I've always liked proofreading, and I've always been good at it. I'm one of those people who can't let a word or phrase go by until I'm sure it's correct. I kept myself in beer money and cigarettes through my last two years of college editing senior theses overnight for a dollar a page. More, it is rewarding to me on a fully visceral level; I like making order out of chaos on the page, and I genuinely enjoy making proper turns of phrase out of garbled messes and typographic errors, concrete and deliberate language out of the vague and close enough. (heck, I even enjoy grading papers.) As an added bonus, I get to be the first to see the yearbook.

And then there are the belly laughs. What follows is a few choice selections taken directly from this round of proofs. The editors and copywriters are all high school seniors, but there's no secret out there that the average high school student can't write these days, and if you needed proof, this is a good place to start. It's grammatically side-splitting student writing, and it's too good not to share. Most are picture captions. The typos are not mine.

Memebers of Amnesty International write urgent actions.

Well known for our Arts until the days of Moody, NMH still continue to prove this theory right.

She helps student, who English is not their first language, to build a stronger English.

She is so concentrated that she does not notice the yearbook photographer.

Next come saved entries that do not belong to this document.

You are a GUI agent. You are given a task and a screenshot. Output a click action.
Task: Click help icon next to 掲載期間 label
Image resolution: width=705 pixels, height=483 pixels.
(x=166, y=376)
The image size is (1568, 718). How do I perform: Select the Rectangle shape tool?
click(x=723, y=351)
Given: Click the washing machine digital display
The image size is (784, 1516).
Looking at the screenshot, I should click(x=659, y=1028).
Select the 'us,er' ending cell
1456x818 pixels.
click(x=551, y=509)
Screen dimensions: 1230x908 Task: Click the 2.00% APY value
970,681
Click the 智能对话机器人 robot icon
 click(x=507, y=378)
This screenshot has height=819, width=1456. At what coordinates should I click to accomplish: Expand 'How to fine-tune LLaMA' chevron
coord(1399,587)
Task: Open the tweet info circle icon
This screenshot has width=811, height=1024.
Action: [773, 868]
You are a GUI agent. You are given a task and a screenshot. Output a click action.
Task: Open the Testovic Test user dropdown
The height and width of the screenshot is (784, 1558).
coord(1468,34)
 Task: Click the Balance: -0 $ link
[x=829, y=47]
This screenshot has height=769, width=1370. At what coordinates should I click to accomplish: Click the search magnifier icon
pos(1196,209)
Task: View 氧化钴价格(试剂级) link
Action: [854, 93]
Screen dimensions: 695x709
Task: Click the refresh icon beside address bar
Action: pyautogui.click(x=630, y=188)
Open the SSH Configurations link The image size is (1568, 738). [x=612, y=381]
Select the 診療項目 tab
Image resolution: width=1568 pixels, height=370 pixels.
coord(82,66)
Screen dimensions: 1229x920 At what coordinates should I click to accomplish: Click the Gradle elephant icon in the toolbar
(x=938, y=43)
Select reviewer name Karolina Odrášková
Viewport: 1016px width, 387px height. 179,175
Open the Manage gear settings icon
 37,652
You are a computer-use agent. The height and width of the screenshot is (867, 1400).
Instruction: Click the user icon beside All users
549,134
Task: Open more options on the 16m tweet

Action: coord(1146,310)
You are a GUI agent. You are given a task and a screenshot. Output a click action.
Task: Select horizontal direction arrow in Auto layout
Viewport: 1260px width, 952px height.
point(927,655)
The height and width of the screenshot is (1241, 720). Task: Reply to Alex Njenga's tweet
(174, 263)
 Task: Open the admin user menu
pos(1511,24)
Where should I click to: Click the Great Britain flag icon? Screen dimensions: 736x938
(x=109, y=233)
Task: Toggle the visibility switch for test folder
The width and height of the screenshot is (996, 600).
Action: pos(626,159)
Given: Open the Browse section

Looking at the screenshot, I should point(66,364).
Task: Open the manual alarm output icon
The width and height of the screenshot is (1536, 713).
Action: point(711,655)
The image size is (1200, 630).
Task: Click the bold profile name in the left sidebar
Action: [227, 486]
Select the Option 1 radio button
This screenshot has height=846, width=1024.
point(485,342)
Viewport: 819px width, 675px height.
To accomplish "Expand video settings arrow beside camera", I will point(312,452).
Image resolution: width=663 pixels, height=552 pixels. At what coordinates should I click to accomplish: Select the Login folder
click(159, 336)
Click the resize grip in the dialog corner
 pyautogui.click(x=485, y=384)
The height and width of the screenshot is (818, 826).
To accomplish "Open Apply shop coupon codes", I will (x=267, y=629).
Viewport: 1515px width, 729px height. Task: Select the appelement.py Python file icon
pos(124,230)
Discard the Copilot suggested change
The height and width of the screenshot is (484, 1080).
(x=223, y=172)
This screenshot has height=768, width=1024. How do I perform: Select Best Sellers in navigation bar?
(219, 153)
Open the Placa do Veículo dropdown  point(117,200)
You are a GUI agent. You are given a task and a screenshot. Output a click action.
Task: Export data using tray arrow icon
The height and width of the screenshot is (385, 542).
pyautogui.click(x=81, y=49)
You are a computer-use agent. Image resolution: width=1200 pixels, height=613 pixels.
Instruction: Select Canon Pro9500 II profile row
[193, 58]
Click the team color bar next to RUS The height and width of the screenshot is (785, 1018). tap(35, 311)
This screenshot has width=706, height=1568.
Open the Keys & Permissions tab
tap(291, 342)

Pam is smiling at us with her smile.

Green Pastures is one of the many departments here at NMH.
[note: Not only is this problematic because the caption is supposed to describe the department's function, not note that they are a department, Green Pastures is one of our administrative buildings.]

The farm staff, Richard and Alex work in the farm all the time along with their horse [note: This would be okay, if it were not accompanying a picture of Richard, Alex, and a COW.]

And my favorite:

The Power Plant Department helps provide power to the two campuses. One of the staff members include the chief engineer Joe Santucci.

In my mind, I see the power plant department running on a hamster wheel, while, from deep inside one of the staff members, Joe's muffled voice urges them to run faster, it's getting dark in here. The image has been stuck in my head all day. I keep laughing out loud, embarassing myself. It's a good feeling.